Exercise goal
What lines of the data include the string "computer"? Copy them all.
□ □ □ □ □
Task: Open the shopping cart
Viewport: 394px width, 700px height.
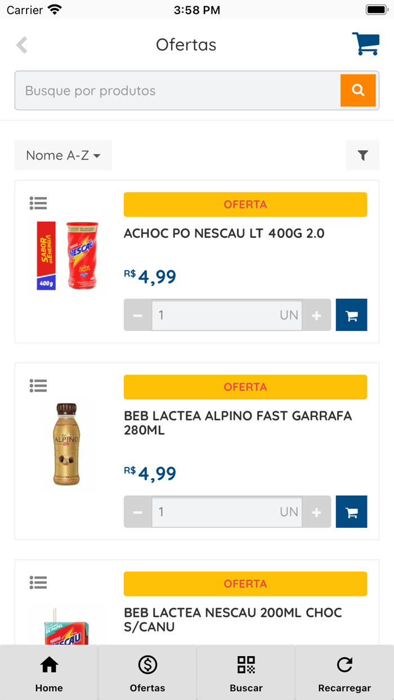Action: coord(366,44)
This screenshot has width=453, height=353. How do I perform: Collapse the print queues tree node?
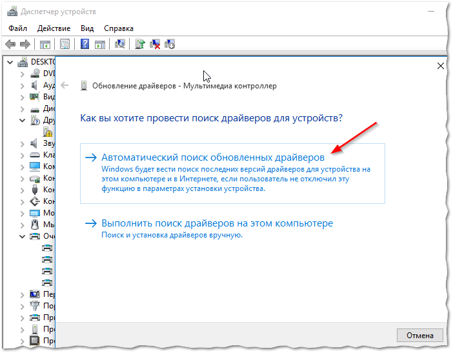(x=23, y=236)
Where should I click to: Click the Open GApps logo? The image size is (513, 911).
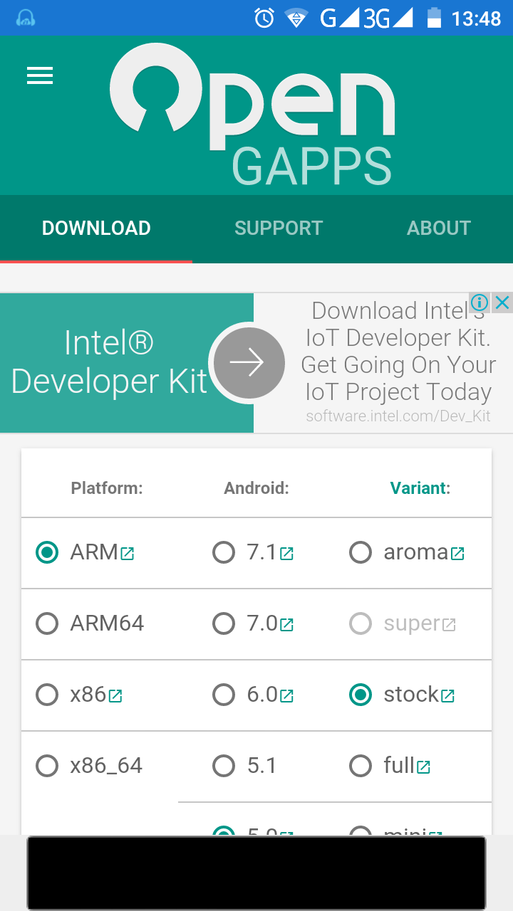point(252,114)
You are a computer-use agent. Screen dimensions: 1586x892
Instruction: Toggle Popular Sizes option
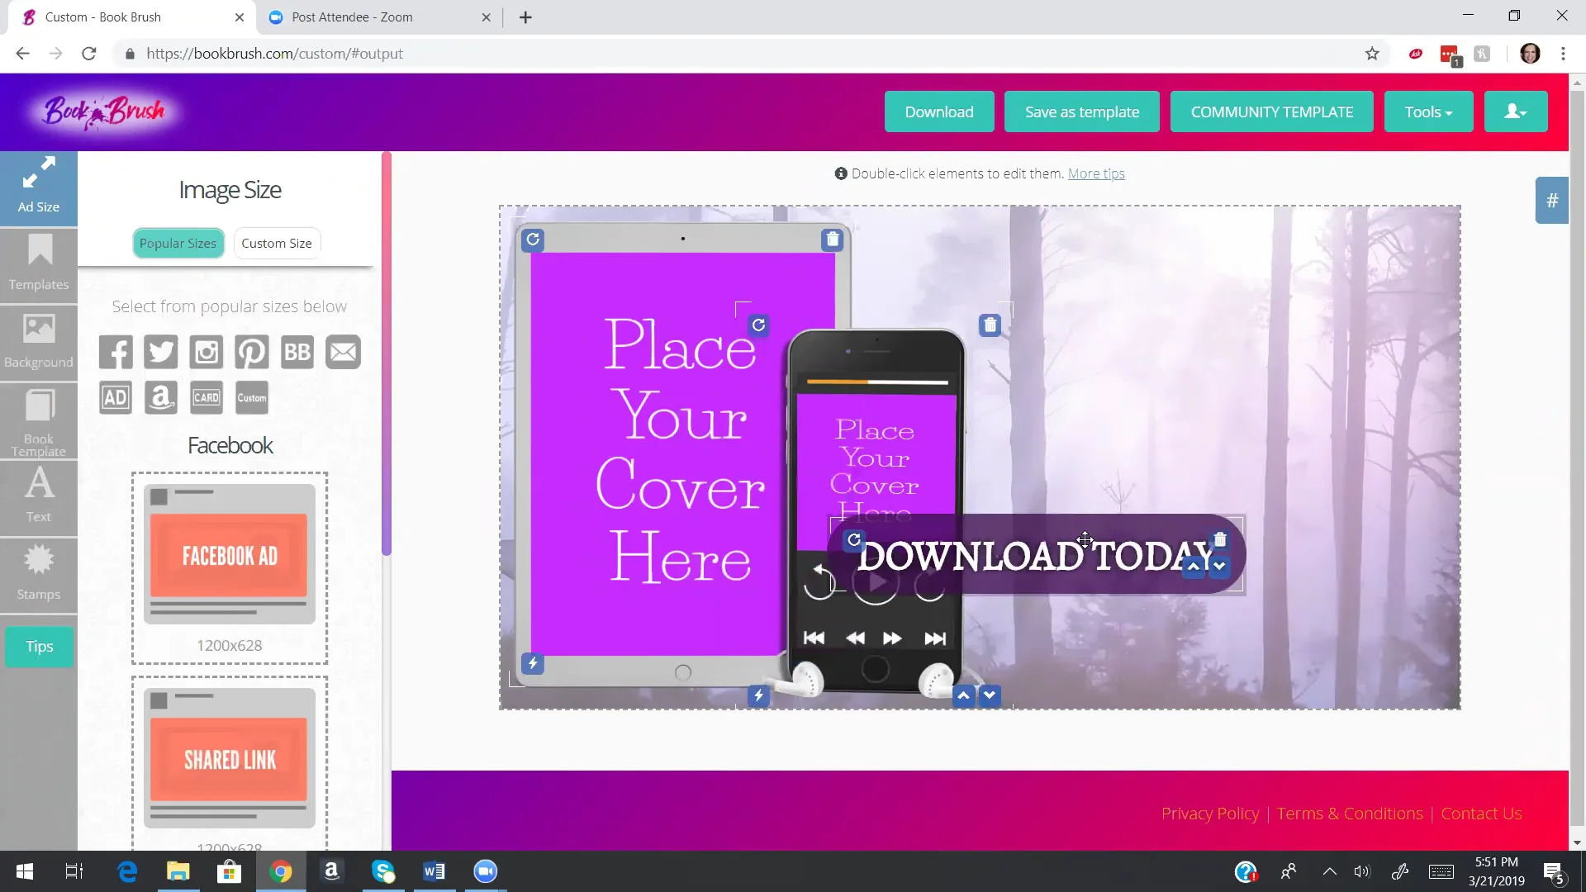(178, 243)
□ □ □ □ □
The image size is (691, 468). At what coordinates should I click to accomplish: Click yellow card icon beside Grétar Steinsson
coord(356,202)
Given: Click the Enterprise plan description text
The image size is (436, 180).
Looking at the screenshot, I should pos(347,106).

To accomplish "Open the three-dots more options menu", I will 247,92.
□ □ □ □ □
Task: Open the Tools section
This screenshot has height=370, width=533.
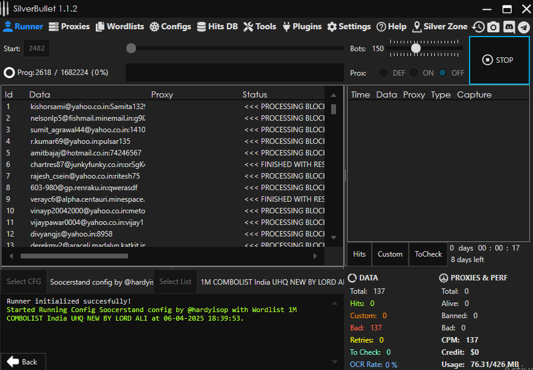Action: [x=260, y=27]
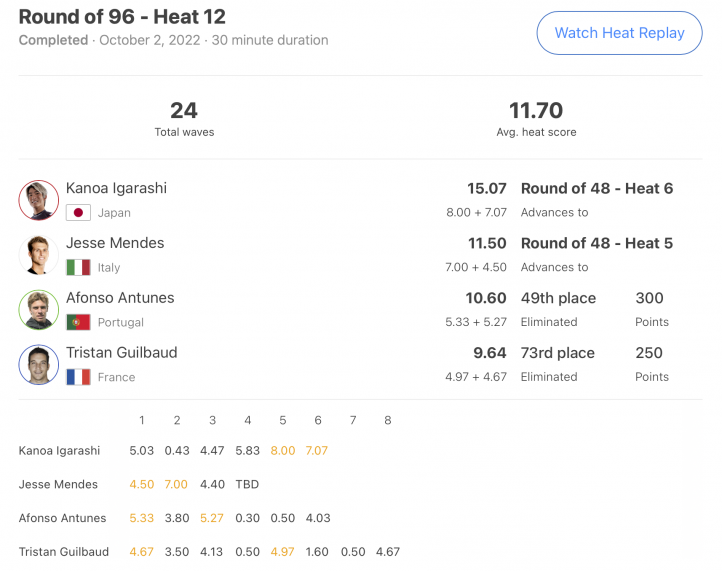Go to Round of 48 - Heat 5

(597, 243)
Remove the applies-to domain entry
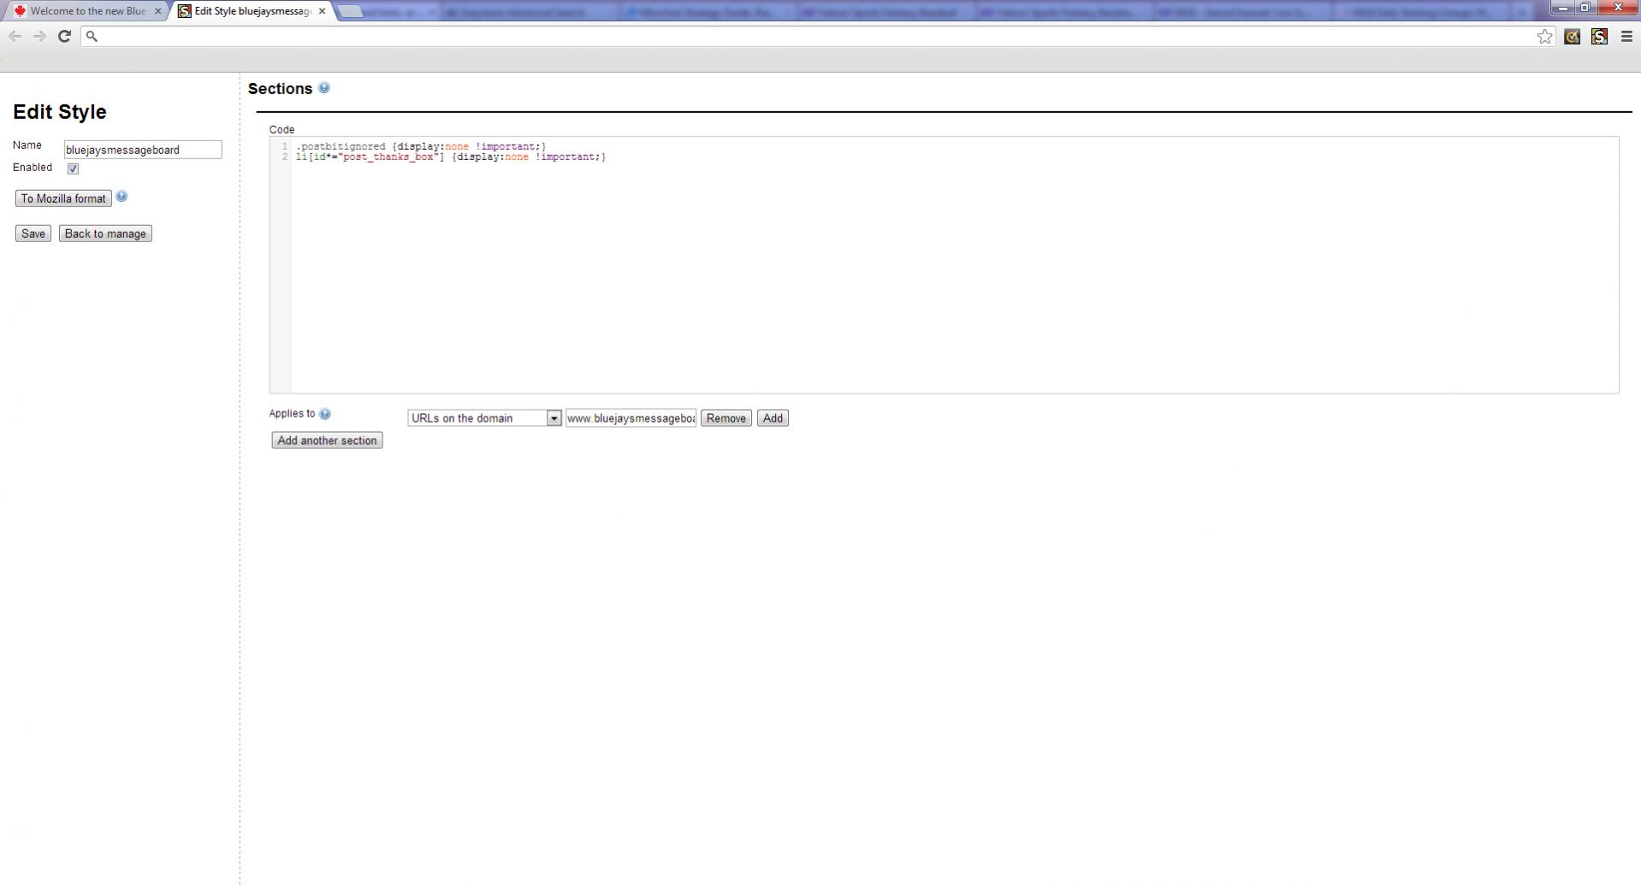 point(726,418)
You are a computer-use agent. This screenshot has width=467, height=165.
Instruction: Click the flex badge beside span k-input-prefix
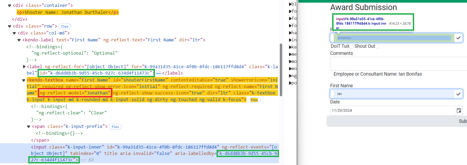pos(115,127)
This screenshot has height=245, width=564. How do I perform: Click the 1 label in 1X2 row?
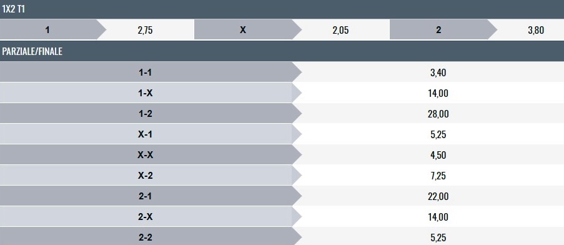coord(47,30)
□ □ □ □ □
Worked solution
You are a computer-use agent. Screen dimensions: 1586x892
You are a computer-use agent. This screenshot has width=467, height=165.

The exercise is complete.